On March 4, 2013, the Company filed a Registration Statement on Form S-1 in connection with a $3 million rights offering (the “Rights Offering”) On April 17, 2013, the Company’s Registration Statement on Form S-1 related to the Rights Offering was declared effective by the SEC.
 
The Rights Offering commenced on April 17, 2013 and expired on May 17, 2013. All of the Company’s stockholders and warrant holders were eligible to participate in the Rights Offering on a pro rata basis based upon their proportionate ownership of the Company’s common stock on a fully-diluted basis. Pursuant to the Rights Offering, the Company distributed to holders of its common stock and/or warrants one non-transferable subscription right for each share of common stock, and each share of common stock underlying a warrant, held as of April 4, 2013. Each right entitled the holder to purchase 0.18776 of a share of the Company’s common stock at a subscription price of $0.60 per share.

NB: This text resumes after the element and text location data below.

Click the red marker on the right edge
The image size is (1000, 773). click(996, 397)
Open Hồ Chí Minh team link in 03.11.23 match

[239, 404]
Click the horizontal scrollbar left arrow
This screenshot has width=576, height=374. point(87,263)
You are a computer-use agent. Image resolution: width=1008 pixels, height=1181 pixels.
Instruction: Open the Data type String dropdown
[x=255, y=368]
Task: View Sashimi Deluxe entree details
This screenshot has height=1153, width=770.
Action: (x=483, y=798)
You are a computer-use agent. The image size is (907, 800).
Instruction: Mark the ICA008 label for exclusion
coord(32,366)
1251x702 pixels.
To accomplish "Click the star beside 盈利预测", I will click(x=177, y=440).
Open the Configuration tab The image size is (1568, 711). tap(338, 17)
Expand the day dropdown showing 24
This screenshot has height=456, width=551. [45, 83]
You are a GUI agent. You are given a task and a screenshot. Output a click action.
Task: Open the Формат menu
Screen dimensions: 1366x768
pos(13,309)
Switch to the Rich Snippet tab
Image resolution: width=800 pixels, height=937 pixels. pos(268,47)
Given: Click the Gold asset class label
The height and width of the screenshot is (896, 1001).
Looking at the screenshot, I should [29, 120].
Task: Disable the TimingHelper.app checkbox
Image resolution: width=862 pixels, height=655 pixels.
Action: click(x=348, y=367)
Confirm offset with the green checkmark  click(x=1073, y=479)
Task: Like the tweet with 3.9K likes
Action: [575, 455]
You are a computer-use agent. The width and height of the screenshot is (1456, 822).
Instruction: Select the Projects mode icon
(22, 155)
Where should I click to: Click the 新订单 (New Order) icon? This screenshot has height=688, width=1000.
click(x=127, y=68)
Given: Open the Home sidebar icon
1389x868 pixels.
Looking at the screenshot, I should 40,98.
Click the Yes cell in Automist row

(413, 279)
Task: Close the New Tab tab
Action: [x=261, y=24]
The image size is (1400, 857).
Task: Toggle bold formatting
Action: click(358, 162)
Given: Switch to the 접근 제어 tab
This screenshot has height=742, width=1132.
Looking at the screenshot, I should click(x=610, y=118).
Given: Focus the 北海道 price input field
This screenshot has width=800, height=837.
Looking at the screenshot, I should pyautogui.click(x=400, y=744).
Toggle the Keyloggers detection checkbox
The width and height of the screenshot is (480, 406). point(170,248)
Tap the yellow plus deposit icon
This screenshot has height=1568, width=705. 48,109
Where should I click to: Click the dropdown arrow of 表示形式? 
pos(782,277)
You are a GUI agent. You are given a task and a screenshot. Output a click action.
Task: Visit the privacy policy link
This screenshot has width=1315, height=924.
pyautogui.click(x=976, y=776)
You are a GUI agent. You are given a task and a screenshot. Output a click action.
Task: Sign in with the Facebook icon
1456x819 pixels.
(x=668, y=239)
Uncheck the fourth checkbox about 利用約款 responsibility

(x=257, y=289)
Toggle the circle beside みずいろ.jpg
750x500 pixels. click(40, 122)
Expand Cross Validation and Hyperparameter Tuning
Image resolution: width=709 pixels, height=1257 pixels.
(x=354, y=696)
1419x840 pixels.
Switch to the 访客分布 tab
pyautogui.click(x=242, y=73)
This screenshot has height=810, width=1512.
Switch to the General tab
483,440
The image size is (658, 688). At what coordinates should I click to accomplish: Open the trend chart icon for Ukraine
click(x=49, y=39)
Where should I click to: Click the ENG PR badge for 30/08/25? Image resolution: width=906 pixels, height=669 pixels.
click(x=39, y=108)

The Company rounded up any fractional shares to the nearest whole share.
  
On May 22, 2013 the Company completed its Rights Offering which resulted in gross proceeds of $3.0 million. The aggregate net proceeds were approximately $1.4 million, after deducting the repayment of the $1.3 million Senior Secured Note, plus $46,800 of accrued interest thereon, issued to Lambda Investors, LLC, the payment of an 8% sourcing/transaction fee ($104,000) in respect of the Senior Secured Note and an aggregate of $100,000 for reimbursement of Lambda Investors’ legal fees incurred in connection with the Senior Secured Note and the Rights Offering.
 
There can be no assurance that the Company’s future cash flow will be sufficient to meet its obligations and commitments. If the Company is unable to generate sufficient cash flow from operations in the future to service its commitments the Company will be required to adopt alternatives, such as seeking to raise debt or equity capital, curtailing its planned activities or ceasing its operations. There can be no assurance that any such actions could be effected on a timely basis or on satisfactory terms or at all, or that these actions would enable the Company to continue to satisfy its capital requirements.